— BEGIN RECORDS SUPPLIED —
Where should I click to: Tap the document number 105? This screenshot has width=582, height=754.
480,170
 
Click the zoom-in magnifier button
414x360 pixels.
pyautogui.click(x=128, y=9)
— END RECORDS SUPPLIED —
# SHORT TASK
Render each nonblank line of the records above as a row in a Markdown table, with the columns "Row" and "Line".

# OUTPUT
| Row | Line |
|---|---|
| 1 | Where should I click to: Tap the document number 105? This screenshot has width=582, height=754. |
| 2 | 480,170 |
| 3 | Click the zoom-in magnifier button |
| 4 | 414x360 pixels. |
| 5 | pyautogui.click(x=128, y=9) |